«Em Verdade Vos Digo»(*)
Texto de Onofre Varela, publicado no jornal Trevim.
(Permitam-me duas palavras de apresentação: a amizade existente entre mim e o Trevim, desde os tempos áureos das sessões anuais de caricatura na Lousã, organizadas por Osvaldo de Sousa e José Oliveira com o apoio deste jornal, criou laços que jamais se romperam. Por convite da direcção serei, a partir de hoje, colaborador habitual com um texto de opinião na linha do que aqui publiquei no dia 11 de Fevereiro último. Sou ateu e difundo as minhas opiniões no respeito devido à opinião de quem é religioso. Embora tenhamos ideias diferentes, temos a dita de nos podermos expressar livremente, o que ficamos a dever aos heróicos militares de Abril).

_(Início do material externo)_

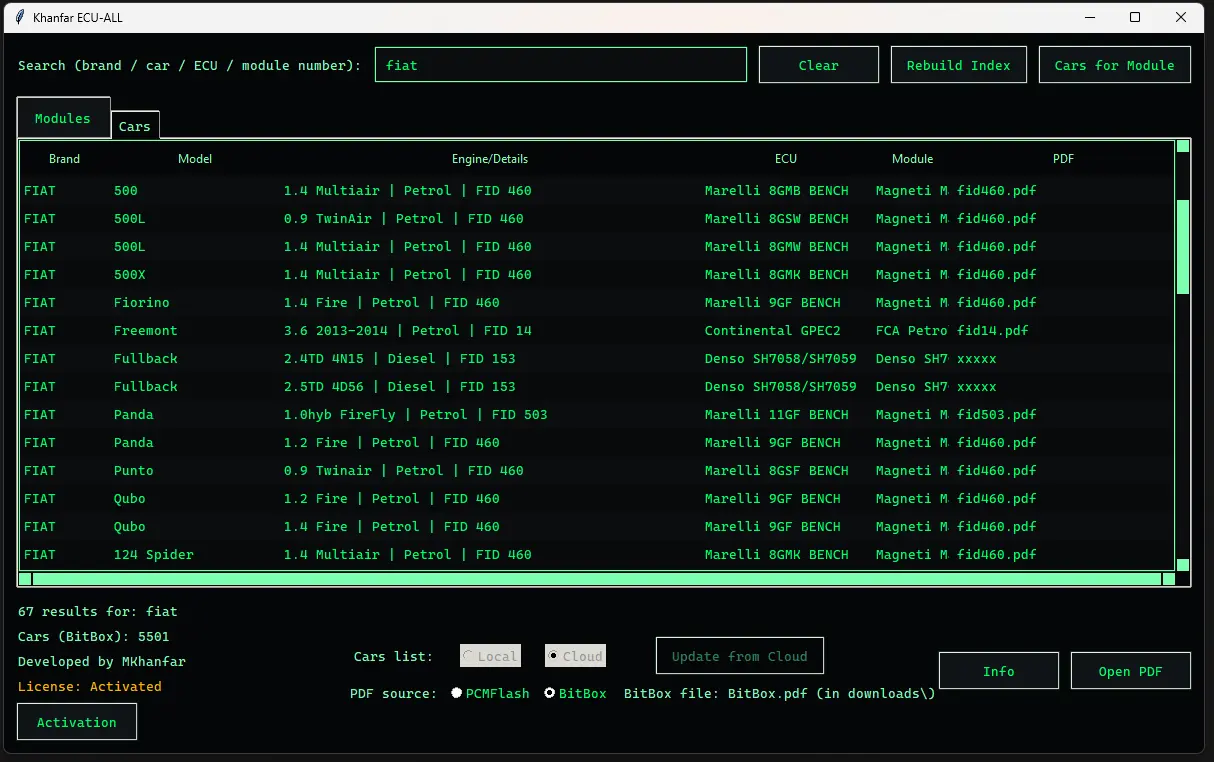Switch to the Modules tab
Screen dimensions: 1214x762
point(62,117)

Um dia perguntaram a Agostinho da Silva: “Acredita em Deus?”… ao que o filósofo respondeu: “Depende. Se você me disser o que é Deus, pode ser que eu lhe diga se acredito ou não”.
Não conheço resposta mais concreta e acertada para tal pergunta. Na verdade não se pode negar a existência de Deus assim, tão simplesmente, porque logo a seguir à negativa se colocaria a questão: se Deus não existe, porque estás a falar dele? Se não existia até aqui, passa a existir a partir deste momento… caso contrário não se entenderia porque estás a nomeá-lo!

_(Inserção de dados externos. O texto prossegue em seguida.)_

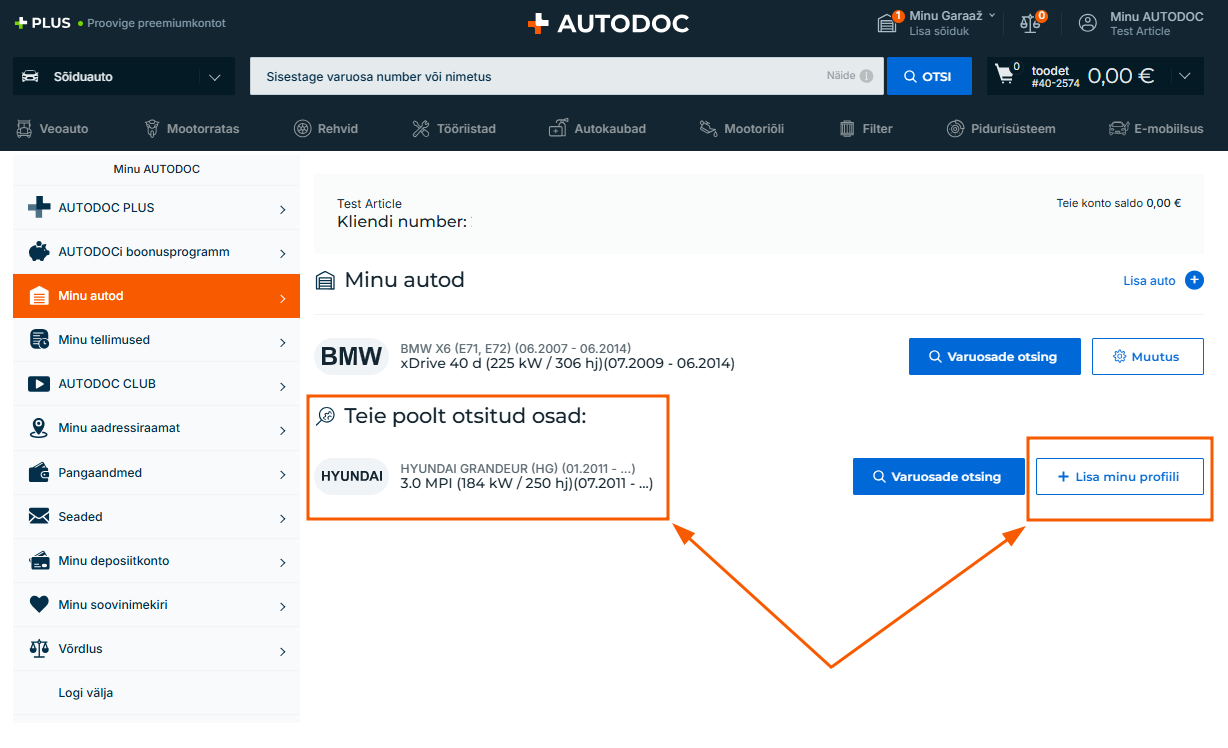Screen dimensions: 1228x748
Task: Open the Rehvid category tab
Action: (326, 128)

Só se pode negar ou afirmar aquilo que se conhece. E aquilo que eu conheço do conceito de Deus (o conceito, sim, existe) não me merece crédito de existência real fora do conceito que é, nem da cabeça de quem o afirma.
O deus apregoado pelas religiões é definido como um ser espiritual… mas tem personalidade e forma antropomórfica (concebeu-nos à sua semelhança). Produz milagres e orienta os homens, castiga e premeia, e reina num universo paralelo onde nos espera depois da morte para nos premiar com felicidade eterna ou nos condenar, também, eternamente… o que é uma maldade!
A esmagadora maioria dos crentes não contesta nem indaga as coisas da divindade. Aceita-as por certas, assim, totalmente cruas, sem livro de reclamações, defendendo-as na fé e com carácter de única e pura Verdade (com maiúscula porque divina).
À figura de Deus juntam-se as mais improváveis qualidades e capacidades, como as da omnisciência, omnipotência, omnipresença e, ainda, a mais radical de todas: a de Deus se ter criado a si próprio, já que nada existia antes de si!… Não sou eu quem o diz. A ideia faz parte da lista dos dogmas que no primeiro ponto do II capítulo intitulado “Deus o Criador”, afirma: “Tudo que existe fora de Deus foi, na sua total substância, produzido do nada por Deus”!…
Este deus, pintado desta maneira tão infantil para o raciocínio de um adulto mentalmente são, definitivamente, não pode existir fora da cabeça de quem crê. As leis da física e da química não permitem a existência do que quer que seja com tais características e poderes. Dentro da cabeça de cada um… tudo é possível existir!… O nosso raciocínio de Ser inteligente e criativo leva-nos a navegar no reino das fantasias que ciosamente idealizamos e coleccionamos. E se nos dão paz, devemos usar… mas sempre no respeito pela ideia do não crente, já que crença e descrença são as duas faces da mesma moeda. Logo, têm o mesmíssimo valor.
(*) – Frase atribuída a Jesus Cristo, repetida dezenas de vezes nos evangelhos (incluindo a expressão Em Verdade em Verdade Vos digo, repetindo a palavra Verdade para sublinhar a veracidade do que se pretende transmitir, como, por exemplo, se faz em João: 5;24) com a pretensão de afirmar a solenidade do discurso que se lhe segue.